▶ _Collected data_
======
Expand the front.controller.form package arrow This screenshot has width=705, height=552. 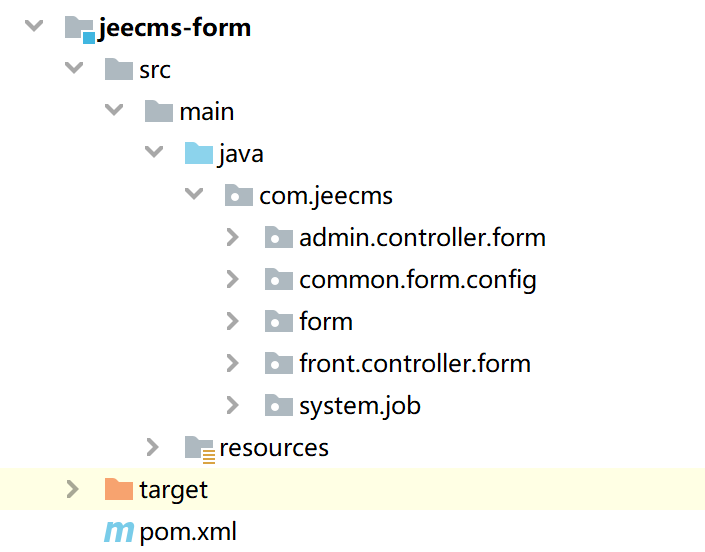tap(232, 363)
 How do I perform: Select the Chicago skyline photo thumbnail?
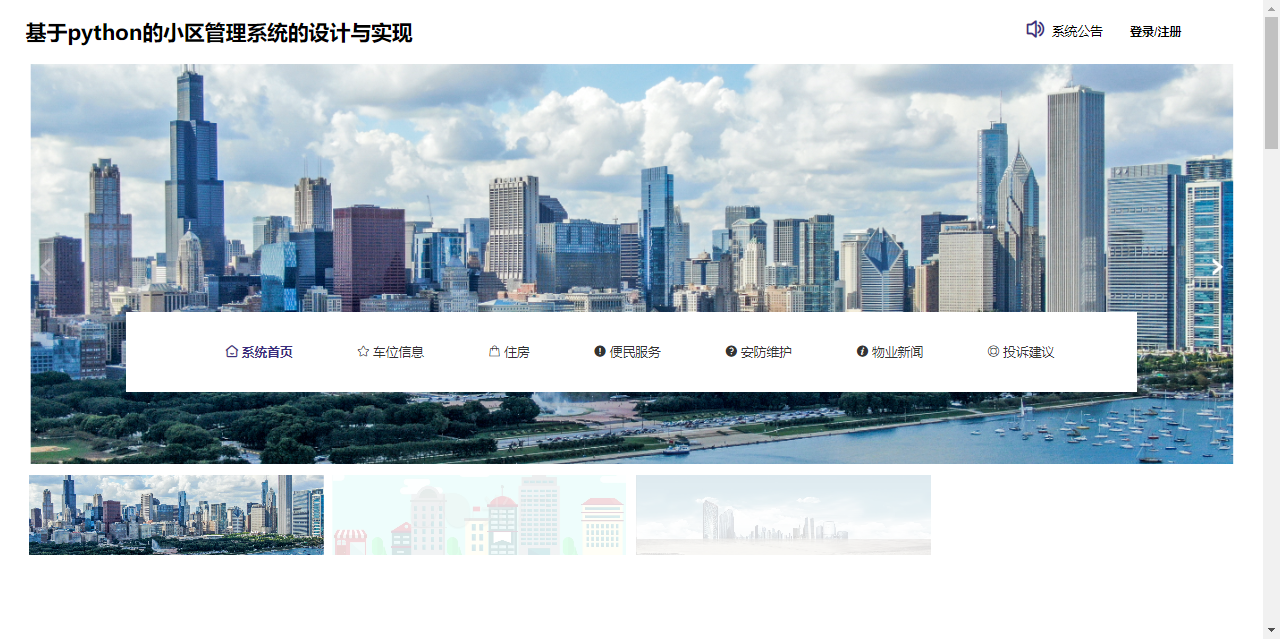click(176, 515)
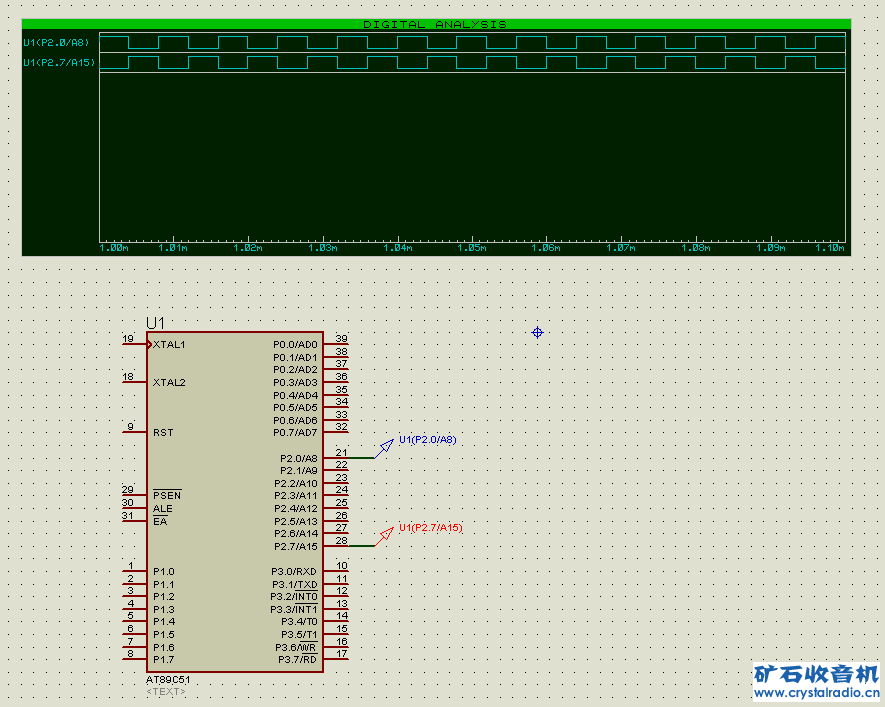Select U1(P2.0/A8) trace label in graph
The image size is (885, 707).
tap(56, 42)
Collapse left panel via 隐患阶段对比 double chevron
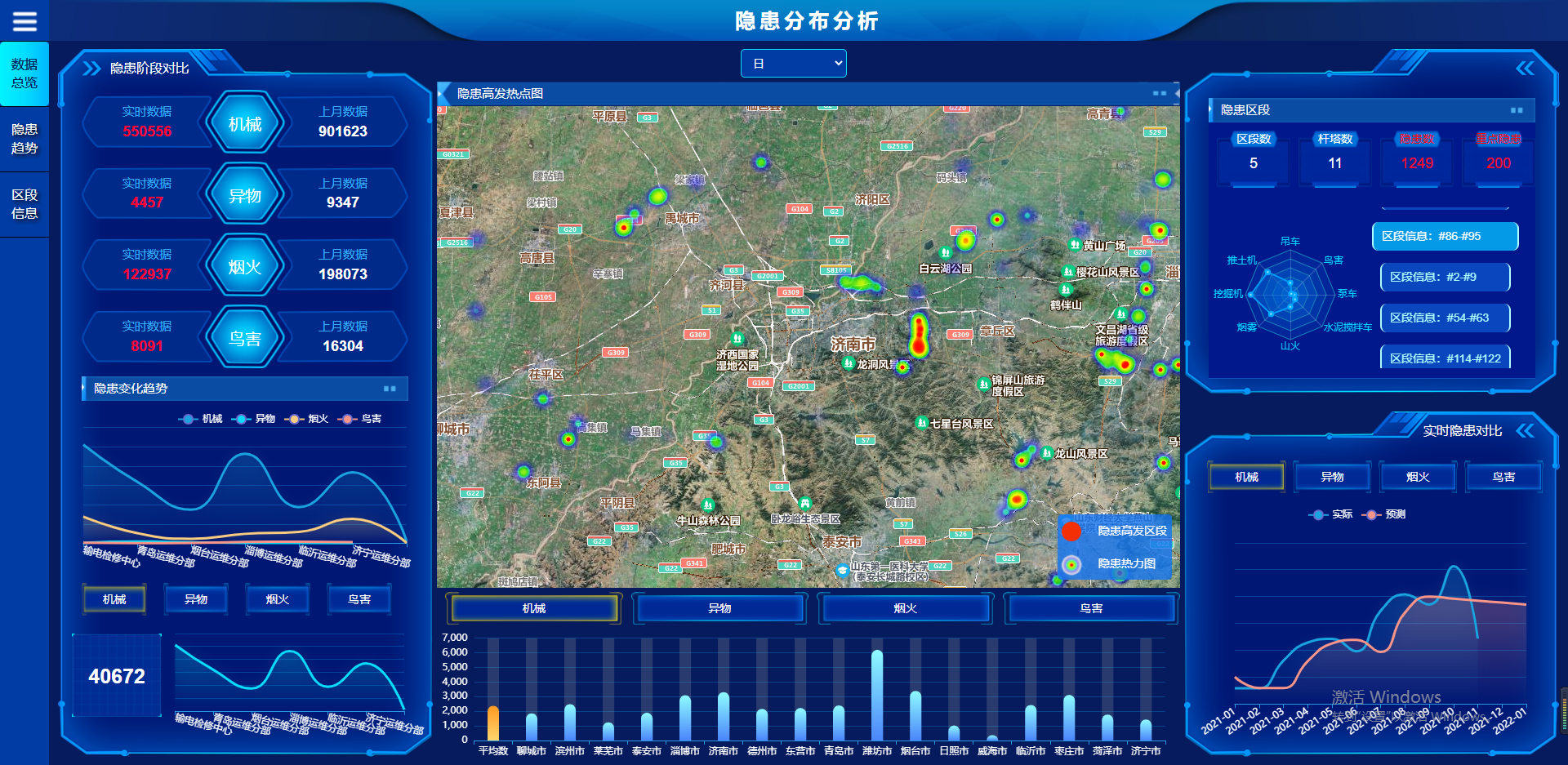Screen dimensions: 1568x765 [x=91, y=69]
======
▶ _DIRECTIONS_
Only the lines from the one containing "How do I perform: Select" through the last line of the entries, both included, should be repeated exactly, and the pictures should be left out.

▶ _YOUR RESPONSE_
 How do I perform: Select the Chicago skyline photo thumbnail?
click(176, 515)
Select U1(P2.0/A8) trace label in graph
The image size is (885, 707).
tap(56, 42)
Collapse left panel via 隐患阶段对比 double chevron
Screen dimensions: 1568x765 [x=91, y=69]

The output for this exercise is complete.